In article <2encotINN3sq@bonnie.sax.de> j@uriah.sax.de (J Wunsch) writes:
>In <2dj25i$1ga@u.cc.utah.edu> terry@cs.weber.edu (A Wizard of Earth C) writes:
>
>>[ ... DMA problems with FDC ... ]
>
>>It is probably your cache. ...
>>... device initiated DMA has the potential
>>to update memory without updating cache (on reads) or write data that is
>>valid in cache but not in memory (unless your cache is write through) on
>>writes.
>
>Umm, Terry, i think you failed here.
>The FDC does not do any ``device initiated DMA'' in this sense. It's simply
>using the DMA chipset feature. This *should* not conflict with cache usage -
>or the chipset design is broken. [We do not speak about SCSI host adaptors
>that do bus-master DMA.]

Geeze... this is a real old discussion; let's see if I can remember...

He was taking about DMA problems trashing his floppy I/O; without a more
complete discussion of exactly what was happening (which if it could be
done meant that the question wouldn't have needed to be asked 8-)), the
only thing I could see was the data being read off the disk using DMA
and then written to the floppy not using DMA.  BECAUSE the floppy does
*not* _ALSO_ use DMA, then there could be a cache related problem.

This could probably be ignored if it were program generated data
going to the floppy... but if it wre, for instance, a tar of a
directory or a cp of a file, then the DMA into the machine from the
disk could be what is screwing up -- and that because of cache problems.

>In fact, i'm also experiencing lotta DMA overruns when attempting to do
>some floppy IO while some heavy compile job is running. This is in a box
>with an Adaptec SCSI, and i didn't track it down whether it's the CPU
>load that causes the trouble (would really look strange to me), or if
>it's the heavy disk IO that happens while compiling.
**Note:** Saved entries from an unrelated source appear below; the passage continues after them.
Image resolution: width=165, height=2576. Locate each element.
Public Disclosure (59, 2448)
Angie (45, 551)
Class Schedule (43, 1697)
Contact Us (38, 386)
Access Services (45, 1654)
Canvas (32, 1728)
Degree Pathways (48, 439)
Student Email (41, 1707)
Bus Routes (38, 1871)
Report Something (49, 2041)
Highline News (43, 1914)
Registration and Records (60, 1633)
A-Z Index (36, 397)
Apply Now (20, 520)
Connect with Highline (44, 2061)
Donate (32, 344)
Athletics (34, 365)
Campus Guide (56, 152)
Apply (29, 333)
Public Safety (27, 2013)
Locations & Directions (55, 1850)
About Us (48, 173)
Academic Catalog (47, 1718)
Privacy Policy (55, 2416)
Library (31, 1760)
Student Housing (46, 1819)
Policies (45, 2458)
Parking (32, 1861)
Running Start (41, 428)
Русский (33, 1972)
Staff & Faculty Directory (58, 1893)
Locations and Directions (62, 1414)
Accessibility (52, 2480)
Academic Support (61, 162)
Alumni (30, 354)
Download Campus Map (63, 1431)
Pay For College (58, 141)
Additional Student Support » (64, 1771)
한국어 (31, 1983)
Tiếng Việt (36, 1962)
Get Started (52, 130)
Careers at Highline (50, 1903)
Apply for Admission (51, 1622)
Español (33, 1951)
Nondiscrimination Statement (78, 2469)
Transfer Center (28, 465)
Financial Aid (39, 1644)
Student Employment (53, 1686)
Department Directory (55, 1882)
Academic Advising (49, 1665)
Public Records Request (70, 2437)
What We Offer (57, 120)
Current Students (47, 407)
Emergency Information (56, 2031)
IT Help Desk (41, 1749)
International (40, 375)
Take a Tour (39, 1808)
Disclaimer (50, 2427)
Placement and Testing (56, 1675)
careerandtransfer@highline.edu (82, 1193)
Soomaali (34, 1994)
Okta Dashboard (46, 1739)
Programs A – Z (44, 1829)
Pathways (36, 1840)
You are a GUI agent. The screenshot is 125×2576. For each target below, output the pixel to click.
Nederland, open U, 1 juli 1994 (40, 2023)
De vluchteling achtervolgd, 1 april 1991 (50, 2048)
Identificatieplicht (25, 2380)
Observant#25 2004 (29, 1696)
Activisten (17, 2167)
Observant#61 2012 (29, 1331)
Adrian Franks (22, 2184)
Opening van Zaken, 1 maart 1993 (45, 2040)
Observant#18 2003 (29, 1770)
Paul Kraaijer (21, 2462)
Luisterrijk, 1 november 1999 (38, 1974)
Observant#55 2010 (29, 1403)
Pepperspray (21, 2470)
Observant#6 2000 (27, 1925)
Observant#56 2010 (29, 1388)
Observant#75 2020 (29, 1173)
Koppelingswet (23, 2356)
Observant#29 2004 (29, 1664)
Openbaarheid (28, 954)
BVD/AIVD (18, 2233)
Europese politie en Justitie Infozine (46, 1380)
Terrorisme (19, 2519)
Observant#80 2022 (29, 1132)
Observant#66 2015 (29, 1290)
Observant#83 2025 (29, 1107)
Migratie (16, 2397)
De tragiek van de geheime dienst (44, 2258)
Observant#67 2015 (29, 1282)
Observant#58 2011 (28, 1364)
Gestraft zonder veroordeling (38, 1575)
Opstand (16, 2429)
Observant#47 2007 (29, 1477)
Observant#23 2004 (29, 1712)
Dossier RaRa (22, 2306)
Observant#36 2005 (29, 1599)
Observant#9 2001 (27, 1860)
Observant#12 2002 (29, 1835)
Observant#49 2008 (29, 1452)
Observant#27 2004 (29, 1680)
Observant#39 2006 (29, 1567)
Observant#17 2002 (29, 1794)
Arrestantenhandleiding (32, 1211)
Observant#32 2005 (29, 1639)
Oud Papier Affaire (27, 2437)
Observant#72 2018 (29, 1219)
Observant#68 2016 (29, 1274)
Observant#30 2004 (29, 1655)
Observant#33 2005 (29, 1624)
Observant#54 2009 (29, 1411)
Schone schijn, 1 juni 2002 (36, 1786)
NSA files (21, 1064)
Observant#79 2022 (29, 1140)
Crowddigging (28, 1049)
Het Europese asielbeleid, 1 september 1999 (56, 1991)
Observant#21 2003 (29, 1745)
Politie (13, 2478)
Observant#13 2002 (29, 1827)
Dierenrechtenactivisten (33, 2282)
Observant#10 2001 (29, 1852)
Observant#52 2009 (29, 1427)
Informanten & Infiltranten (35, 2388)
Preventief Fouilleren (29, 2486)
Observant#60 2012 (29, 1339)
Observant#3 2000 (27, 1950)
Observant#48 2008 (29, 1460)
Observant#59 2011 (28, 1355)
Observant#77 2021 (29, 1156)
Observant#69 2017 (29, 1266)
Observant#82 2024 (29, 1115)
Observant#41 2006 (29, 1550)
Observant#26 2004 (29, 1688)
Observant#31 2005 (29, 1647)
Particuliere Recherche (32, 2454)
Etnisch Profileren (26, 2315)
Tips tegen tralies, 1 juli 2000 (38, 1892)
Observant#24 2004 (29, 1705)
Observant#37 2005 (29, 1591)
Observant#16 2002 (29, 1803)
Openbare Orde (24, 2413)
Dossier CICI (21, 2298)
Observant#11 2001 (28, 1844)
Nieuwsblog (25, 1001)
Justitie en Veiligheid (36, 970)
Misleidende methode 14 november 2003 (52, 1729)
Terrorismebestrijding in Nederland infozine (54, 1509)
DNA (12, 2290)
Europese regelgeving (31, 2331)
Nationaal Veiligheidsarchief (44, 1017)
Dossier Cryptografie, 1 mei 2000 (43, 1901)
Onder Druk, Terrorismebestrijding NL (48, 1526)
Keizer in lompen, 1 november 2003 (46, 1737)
Was the original DMA overrruns?  If so, it's a retry condition -- although
I can't see how this would be possible, given that you are not allowed
to have more outstanding requests than buffer descriptors on most SCSI
controllers, even if you are doing scatter/gather.

>Assuming it's the latter, so it could be some problem with the host adaptor
>DMA cycles - does the adaptec really care for other DMA requests floating
>around on the bus while it is considering to take over the bus?

I'm pretty sure that multiple AHA cards in the same machine works -- I
haven't seen anything to the contrary, but then again "absence of
evidence is not evidence of absence" ...not that this is a justification
for believing that was happening, only for not ruling it out.

In any case, there is a bus arbitration cycle that it would need to go
through.

You *can* twiddle the bus-on/bus-off time on AHA controllers with their
config disks, but the only thing I have seen blow up is the staandard
VESA problem, and then only on slow machines (unless it's a VESA board,
in which case it will probably happen all the time) -- DMA steals the
refresh cycles (VESA boards are more likely to steal too many) and
then memory over a certain amount will start getting parity errors,
or if you don't have parity, your machine will just seem flakey and
dia occasionally.

>As a workaround, Serge Vakulenko proposed to simply ignore the DMA overrun
>error and retry the transfer until it succeeds (or some other error occurs).

Yup.  The DMA timeout falls into the soft error classification; standard
procedure is retry until *contiguous* fail count hits some max, after
which it is treated as a hard error.


					Terry Lambert
					terry@cs.weber.edu
---
Any opinions in this posting are my own and not those of my present
or previous employers.